The SCAF also made motions toward some of the key issues which have long generated political opposition. They promised to look into lifting the Emergency Law, to ending military trials for civil offenses, to accept international observers (not monitors) for elections, and various other points. But unfortunately, they offered only promises rather than firm, clear commitments. Most of the Egyptian political class has lost confidence in such promises, for good reason, so this will probably also produce continued mobilization and anger. It is far too early to score these vague promises as either a win or a loss — though most think that the parties should have pushed harder to get concrete commitments before signing. Finally, in a gesture toward liberals and secularists, the SCAF seemed to have secured the agreement of the Muslim Brotherhood and Salafi parties to the supra-constitutional guarantees which had been so controversial over the summer — but by today, the MB was already backing away from it, showing the slippery nature of such agreements.
I am ambivalent, I must say, about the potential use of the Treason Law to bar NDP politicians from elections, which has been a demand of many political trends in recent weeks.

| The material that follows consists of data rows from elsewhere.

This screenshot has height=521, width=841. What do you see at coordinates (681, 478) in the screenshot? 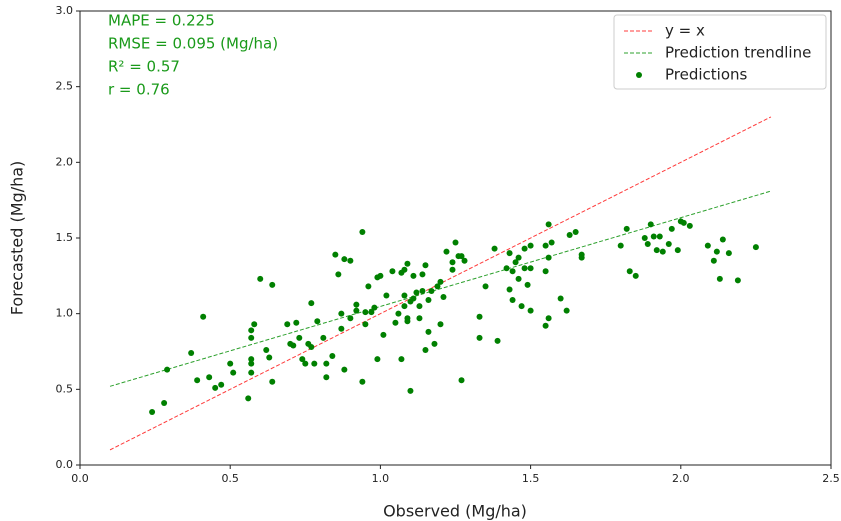
I see `x-tick-label: 2.0` at bounding box center [681, 478].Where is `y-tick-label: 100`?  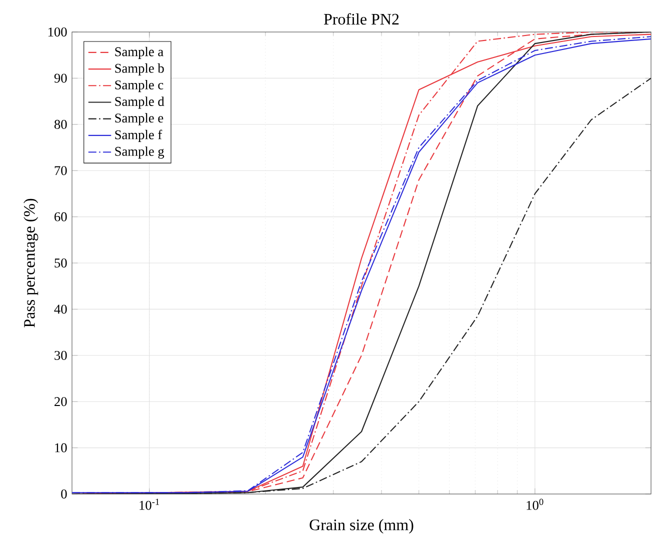
y-tick-label: 100 is located at coordinates (58, 32).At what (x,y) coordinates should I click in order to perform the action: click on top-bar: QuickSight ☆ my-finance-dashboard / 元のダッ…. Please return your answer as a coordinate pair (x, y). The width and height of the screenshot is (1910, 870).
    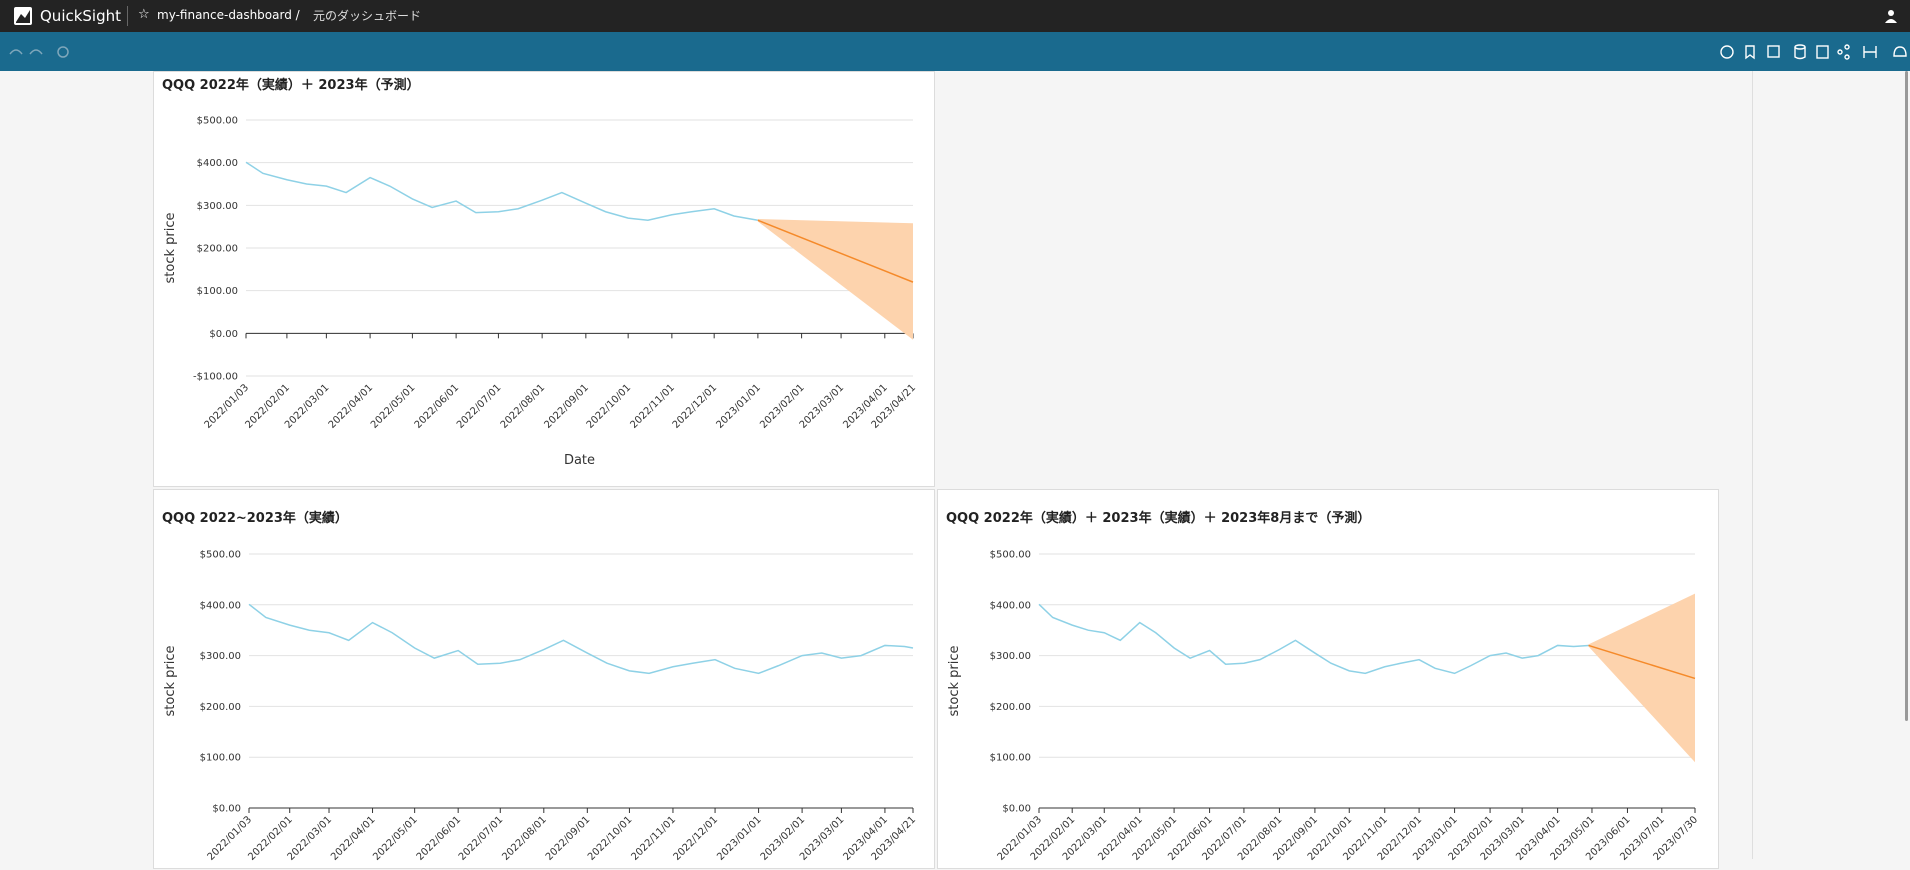
    Looking at the image, I should click on (955, 16).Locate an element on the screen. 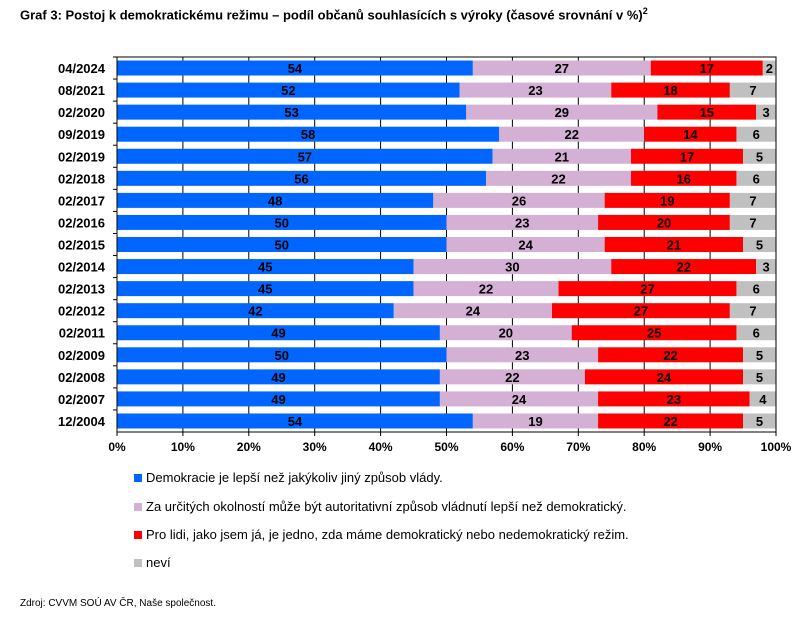  legend-item: neví is located at coordinates (152, 562).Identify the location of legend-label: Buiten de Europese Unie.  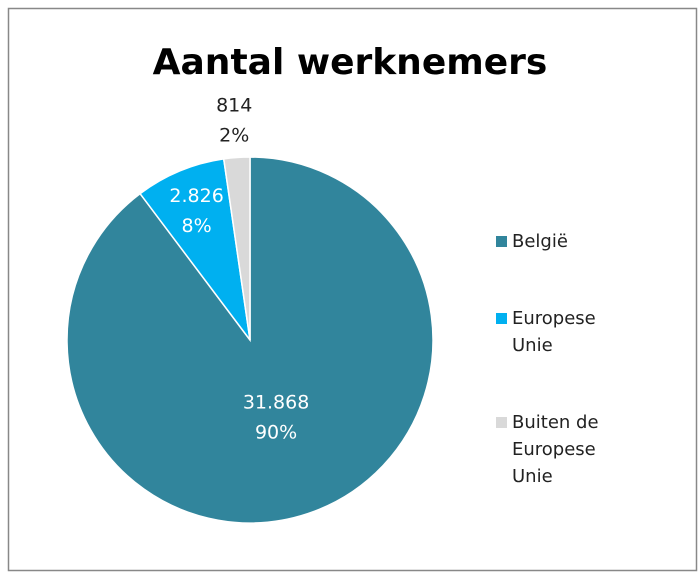
(556, 450).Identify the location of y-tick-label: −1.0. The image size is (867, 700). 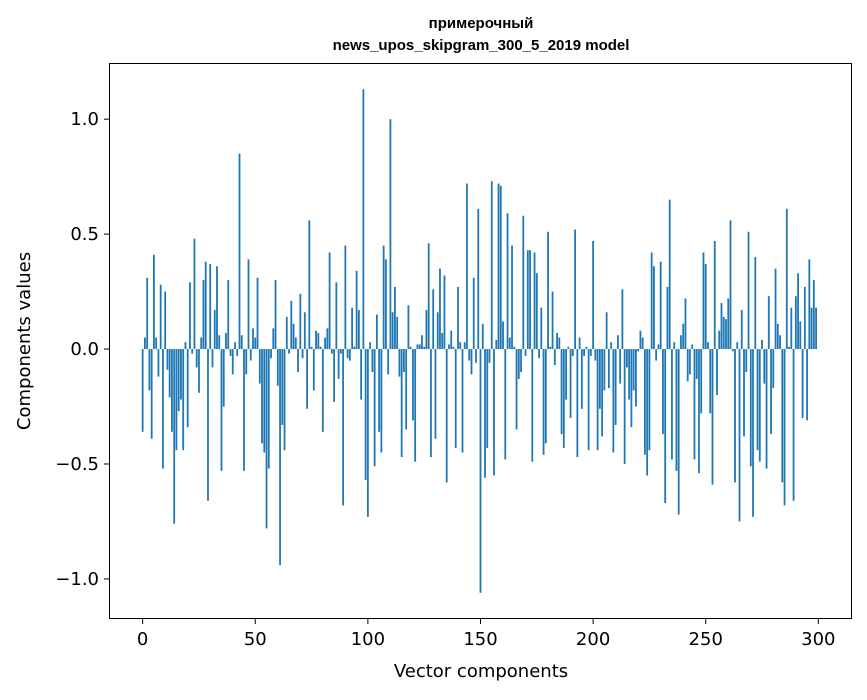
(77, 580).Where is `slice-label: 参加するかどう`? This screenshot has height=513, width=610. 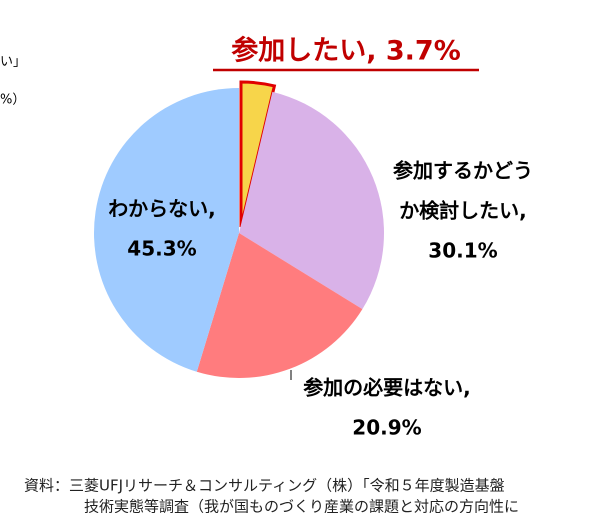 slice-label: 参加するかどう is located at coordinates (463, 171).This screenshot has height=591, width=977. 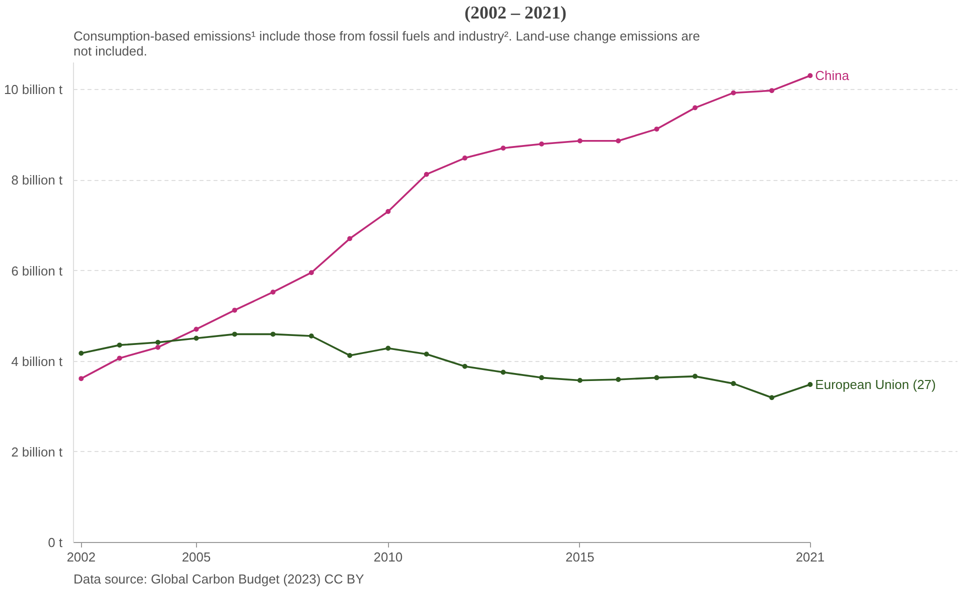 I want to click on x-tick-label: 2021, so click(x=810, y=557).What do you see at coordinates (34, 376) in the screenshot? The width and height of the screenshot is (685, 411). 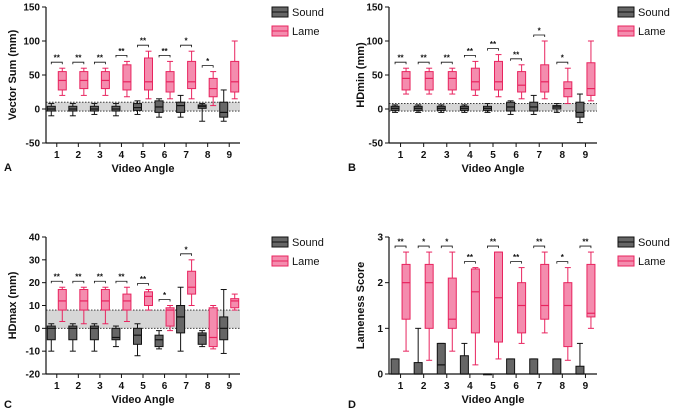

I understand the impulse behind this call, as many fear that the falul (regime remnants) will regain power through the ballot box. What would stop, say, Gamal Mubarak from entering parliament if he avoids conviction? There are many layers of complexity in this move, however. Defining who would be banned from politics is contentious — only top NDP officials or all of the millions of party members? And would banning ex-NDP members push them (a group including much of the country’s economic elite) into active opposition to the emerging political system or provoke escalated capital flight? What’s more, with the SCAF openly waging a campaign against the "foreign funding" of liberal and revolutionary groups such as the April 6 Youth Movement, the embrace of a "Treason Law" seems an extremely dangerous double-edged sword.
The SCAF-Parties agreement therefore has some positive and some negative aspects. It isn’t the catastrophe which many are painting it as nor is it enough to rescue Egypt from its ongoing political crisis. I hope that the parties and the political movements can continue to pressure the SCAF to live up to its promises and to reverse some of the bad moves (especially the presidential election date), while continuing to focus on the prize: fair parliamentary elections on schedule to finally create a legitimate civilian government. The SCAF may have every intention of manipulating the process to hold onto power, but that doesn’t mean that they will be able to do so. Their consistent pattern of blundering and over-reaching, and then backing down in the face of public outrage, do not suggest that Egypt is being ruled by a masterful, unstoppable super-genius. Egypt’s creative, restless and impatient political public should not be sidetracked by side battles or take their bait. If they want a transition to real democracy, now is the time to push hard to make sure that the elections deliver it.